##### Given text #####
Michael Sheen’s The Passion and Dave McKean’s subsequent film version, The Gospel of Us, unzipped Port Talbot like a corset and everything fell out for the world to see. (Rees, 2013, p.167)

In April 2011, an extraordinary event took place in South Wales. A theatrical production, The Passion, later brought to life in the film The Gospel of Us (McKean, 2012), was staged in Port Talbot. Lasting a record-breaking seventy-two hours over Easter weekend in 2011, using for its stage the whole town of Port Talbot, its beach, roads, public buildings and drawing on more than 2000 local people as actors and audience, The Passion has been described as “one of the most ambitious community theatre events ever staged in Britain” (BBC, 2012). It culminated in a dramatic crucifixion scene on the Port Talbot sea-front attended by thousands of townspeople, transfixed by the spectacle unfolding before them.

Born out of a creative partnership between actor Michael Sheen and National Theatre Wales, The Passion of Port Talbot tells the story of ‘The Teacher’, who arrives in the town with no memory. The Teacher finds himself standing up against authorities who have imperiously shaped the life of the community, and on a quest to recover not only his own memory, but that of the people among whom he is situated. The Teacher shares supper with his equally lost friends, is imprisoned, and having walked for several hours carrying the cross which will become the instrument of his execution, is eventually put to death on a small piece of land between town and sea, a local roundabout. It is finally in his death throes that memories return and pour through him, recalling the lost and displaced of the town. And so he dies and his body is lowered from the cross; but from the resulting ‘Pietà’, he cries: “it is finished; it has begun”.
##### Collected data #####
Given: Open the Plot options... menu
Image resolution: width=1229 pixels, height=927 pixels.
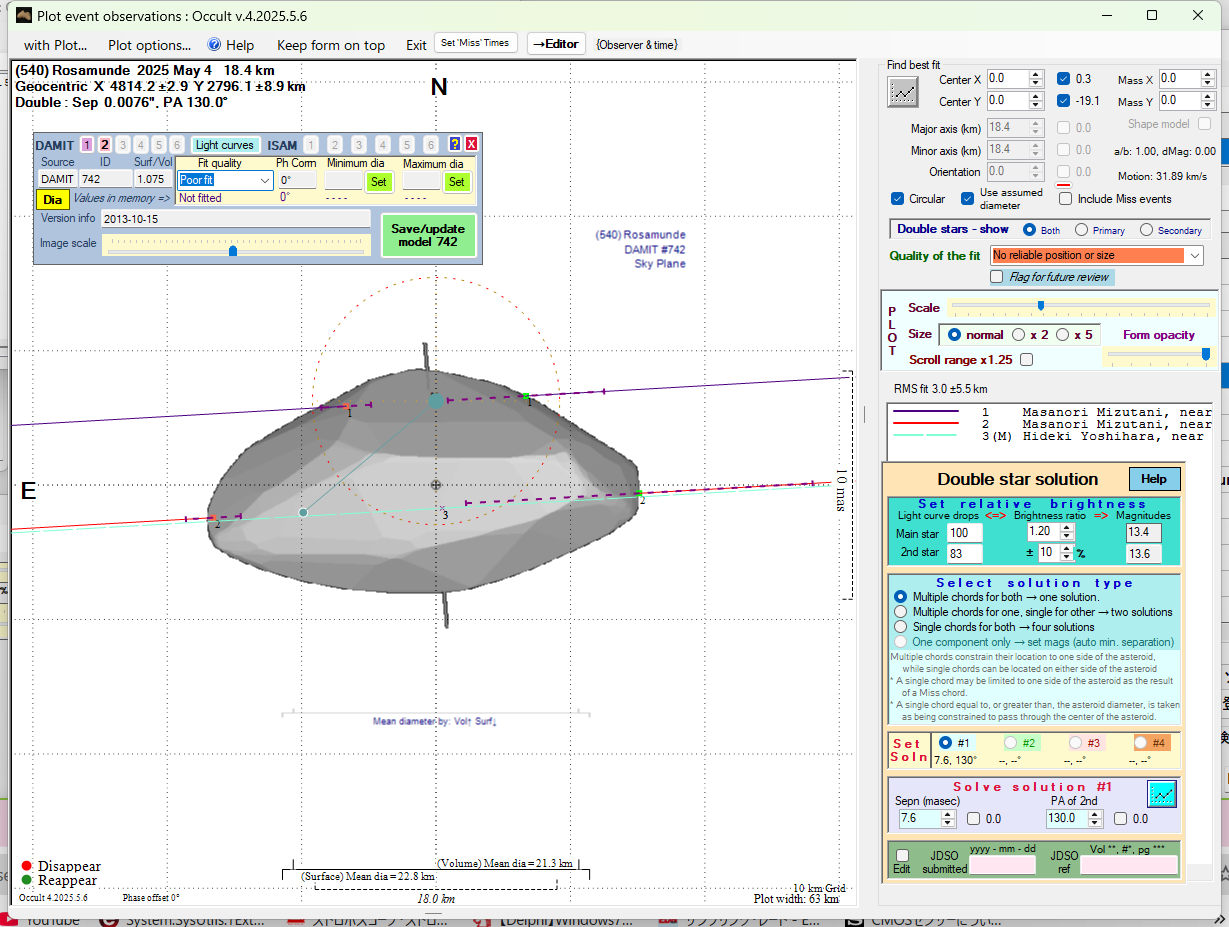Looking at the screenshot, I should point(149,45).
#####
Job — Carry on the passage about The Passion in Port Talbot, picking up right after its final sentence.

The output —
Circling around the town of Port Talbot, The Passion was essentially developed to serve and to memorialize the community which inspired it, and drew heavily on the profound sense of history and identity within the town. Yet, whilst conceived as a ‘secular’ piece, this dramatic production also emerged out of passion narratives of the gospels, and out of the rich theatrical tradition of the medieval mystery plays which had shaped centuries of experience of the passion narratives.

This chapter explores The Passion: its emergence from the narrative of a town, its dramatic roots, and how this complex and layered production wove together the secular and the sacred in what proved to be a significant event in the life of the community. It also considers the impact of The Passion on Port Talbot, and raises the question as to whether this explicitly secular production nevertheless opened up a religious ‘space’ for the community. In part (and perhaps inevitably), the thematic resonances between The Passion of Port Talbot and the Christian tradition are explored. To open up the discussion further, the extent to which the production process and enactment of The Passion bore an analogous relationship with a particular theological understanding of how God acts in the world, is also considered; and ultimately, the question is asked as to whether the impact of The Passion bore the traces of a vision of the sacred embedded within the apparently secular.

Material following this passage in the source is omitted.